Back to the Future: NPR Rewrites Israel’s War of Independence


National Public Radio, presumably a non-partisan show, has acquired the reputation of consistenly misleading the public, intentionally or through incompetence, on just about all matters relating to Israel and the conflict with its Arab neighbors. Here, again, NPR is taken to task with illustrations of their distortions and bias.
National Public Radio’s look back to the beginnings of the Arab-Israeli conflict moved in its third installment to the 1948 period, centering on Israel’s War of Independence, and like the first two segments, this one was marred by grave errors and omissions. For example, in discussing British restrictions on Jewish immigration, NPR mentions only the postwar period, when displaced persons and Holocaust survivors were confined in European camps. But NPR ignores the hundreds of thousands of Holocaust victims who died during World War II solely because Britain barred Jewish immigration to pre-state Israel, the only place willing to accept Jews in those desperate days. NPR listeners might have better understood the history supposedly being covered had this segment mentioned, for example, the British government’s opposition in 1943 to a plan to evacuate Jews from Rumania and France for fear they might end up in Mandate Palestine. As an official British memo put it:

... the Foreign Office are concerned with the difficulties of disposing of any considerable number of Jews should they be rescued from enemy occupied territory. ... They foresee that it is likely to prove almost if not quite impossible to deal with anything like the number of 70,000 refugees whose rescue is envisaged. (David S. Wyman, The Abandonment of the Jews)
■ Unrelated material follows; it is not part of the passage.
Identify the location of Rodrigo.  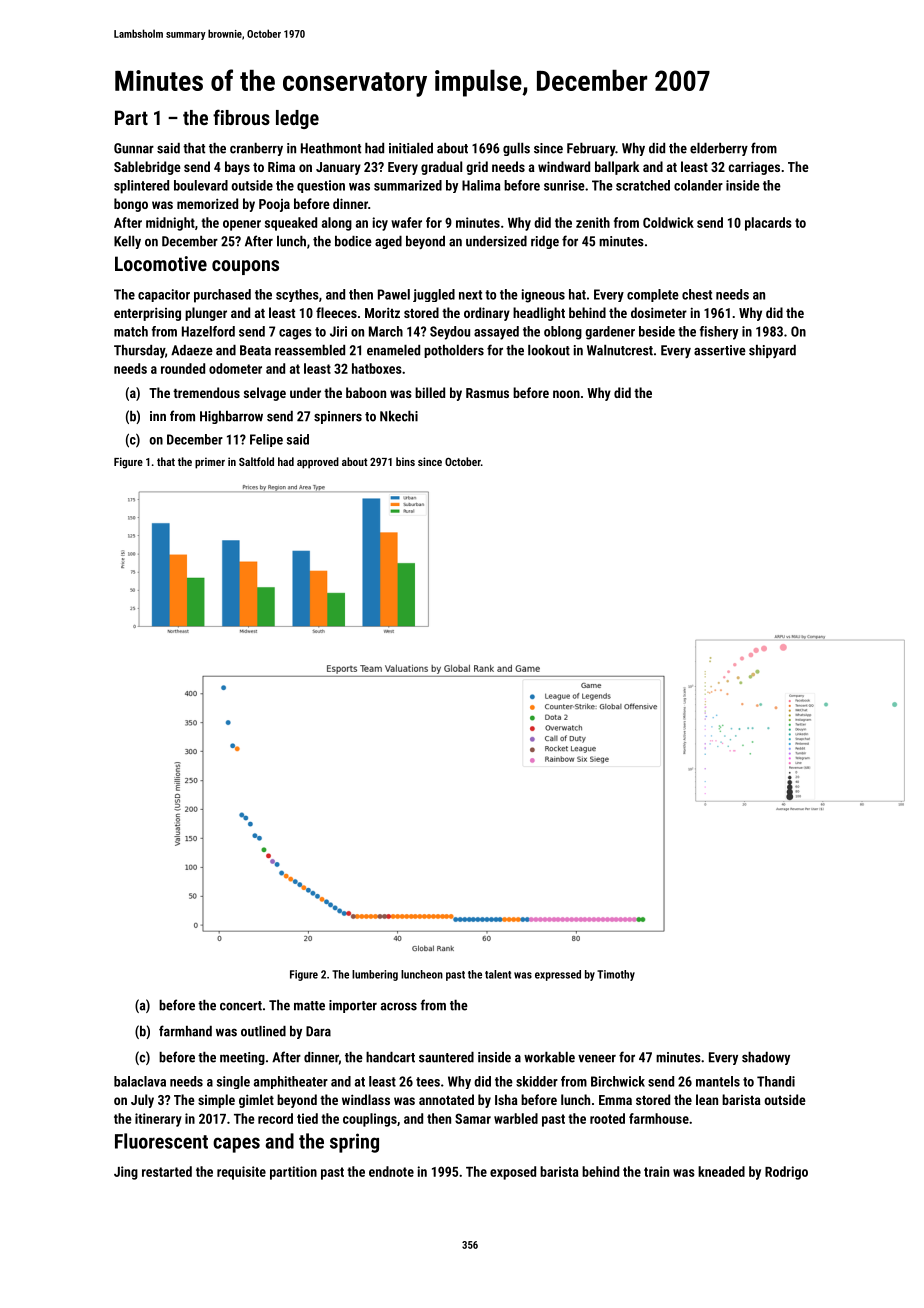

With no country willing to accept these people, many, like the refugees on the steamer St. Louis, died in Nazi death camps after they were forced back to Europe. Others, such as 768 passengers on the Struma, died when their unseaworthy vessels foundered.

Unfortunately, NPR’s version of history obscured from view the callousness and cynicism of the pro-Arab British Foreign Office during the war, and left mysterious the quite natural reaction of the leaders of pre-state Israel. Instead of explaining any of this, NPR’s Mike Shuster informed listeners that, “Once it was certain that Hitler’s Germany was defeated, the Zionists turned on their erstwhile allies ...” But the British had not been allies, erstwhile or otherwise.